The data -
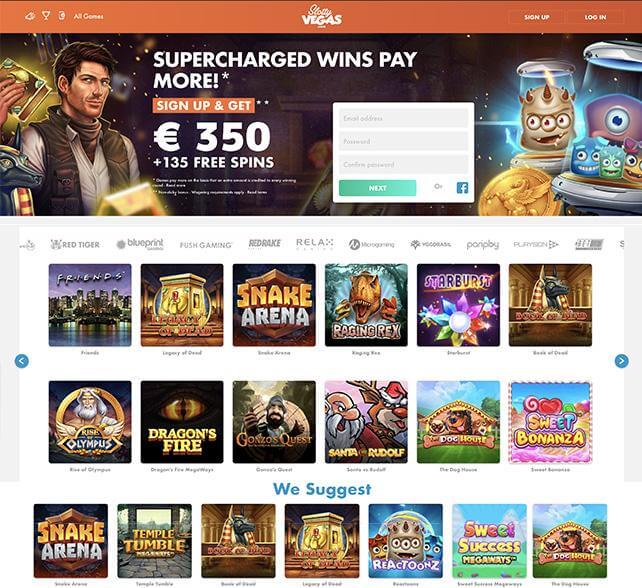The height and width of the screenshot is (588, 642).
Task: Filter by Blueprint Gaming provider logo
Action: [140, 244]
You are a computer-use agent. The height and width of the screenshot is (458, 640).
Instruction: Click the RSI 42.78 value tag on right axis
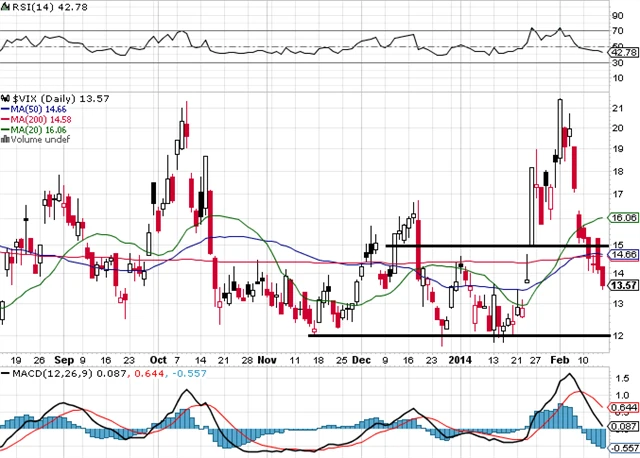click(623, 55)
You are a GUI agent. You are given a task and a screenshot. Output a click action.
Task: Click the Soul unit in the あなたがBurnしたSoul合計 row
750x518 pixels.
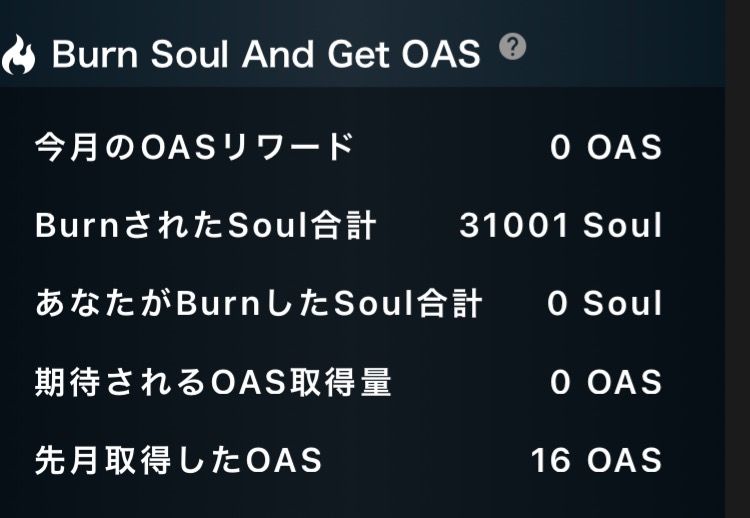pyautogui.click(x=623, y=304)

Exercise objective - Here the lines from the one with "You are a GUI" through the last line of the data above need to be repeated exactly, both included, and any picture omitted.

Reply to the exercise -
You are a GUI agent. You are given a task and a screenshot. Output a click action.
Task: Click the Soul unit in the あなたがBurnしたSoul合計 row
750x518 pixels.
pyautogui.click(x=623, y=304)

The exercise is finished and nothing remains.